The bus screeches to a halt.
‘That’s it! Off!’ shouts the driver, marching over. He’s a big chap. Darren’s not exactly small, but the driver manhandles him like he was a naughty five-year-old and informs Darren in no uncertain terms that he’s barred from the bus for the foreseeable future. My fellow passengers applaud him.
‘I’ve had it with you! We’re finished, Darren!’ shouts Jen as the door slams in his face.
Darren mouths obscenities through the window.
‘Are you okay… sorry, what’s your name?’ says Jen as the bus starts up again. Darren shrinks out of view as we move down the street.
‘Are you okay, Mark?’
I touch my jaw, readjust my glasses and dust myself down. ‘I’m fine, thank you,’ I say.
‘I’m sorry about him,’ she says. ‘He’s such a twat.’
‘If there’s anything I can do…?’
‘I’m afraid Darren was partly right. I did used to look at you, just sometimes.’

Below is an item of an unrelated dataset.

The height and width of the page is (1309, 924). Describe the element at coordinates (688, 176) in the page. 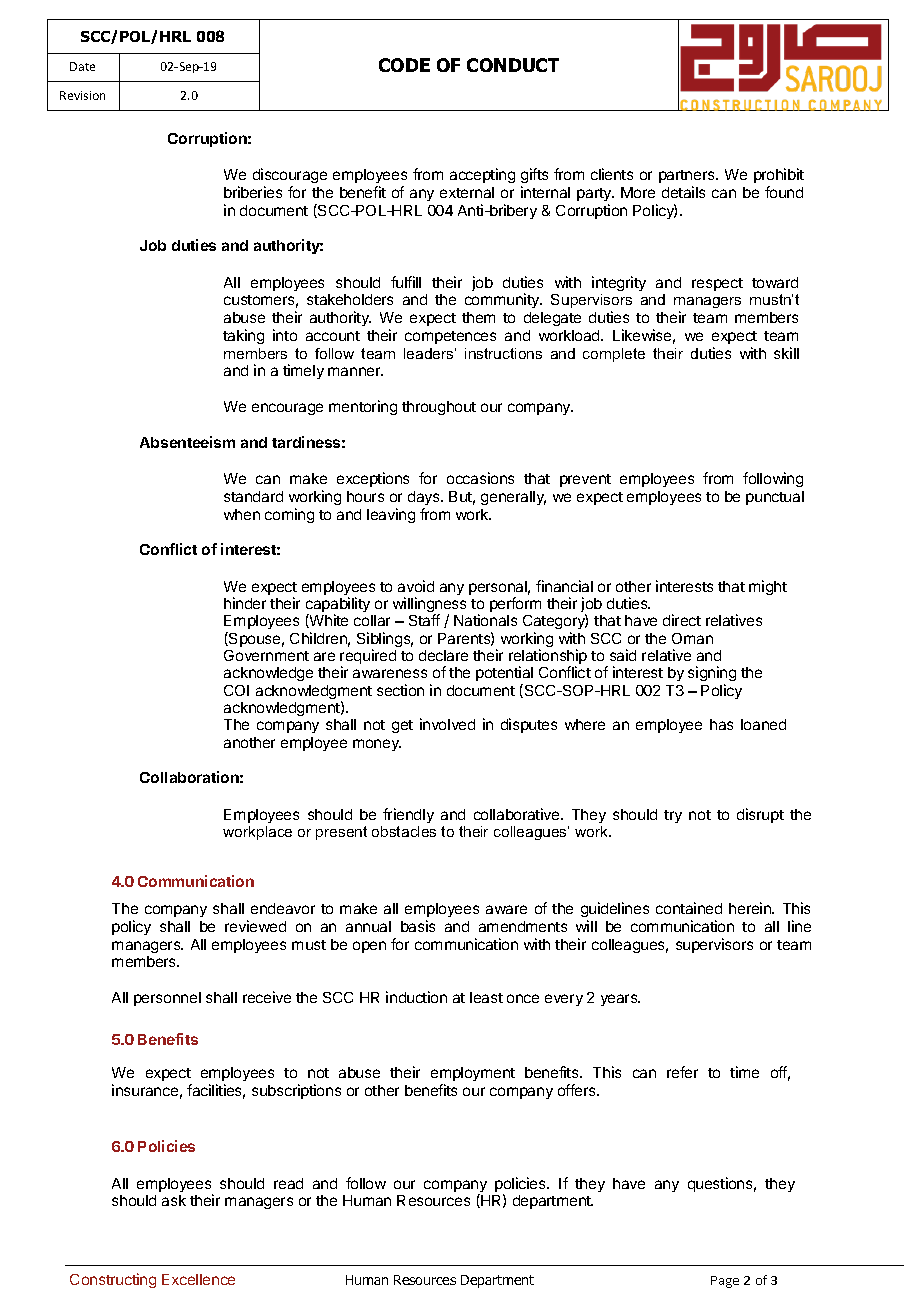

‘I mean, you’re very pretty.’
‘Would you…’ I say. ‘No, never mind.’
‘No, go on.’
‘Would you like to go for a drink with me one night this week?’
‘Oh,’ she says again. ‘Well…’
‘No, it’s okay. Forget it.’
‘No, no,’ she says. ‘That would be nice, actually. Okay then.’
We swap numbers and Jen gets off the bus. A sympathy date, I know, but I’ll take it as a starting point.
I sit back in my seat and push the book to one side. I think about Darren. I touch my jaw gingerly, and wince. It was worth it, though.
And at least I can stop carrying all these bloody books around now. I can’t stand reading. Me and Darren have that in common at least. Well, that and we both fancy the same girl. Poor, stupid Darren.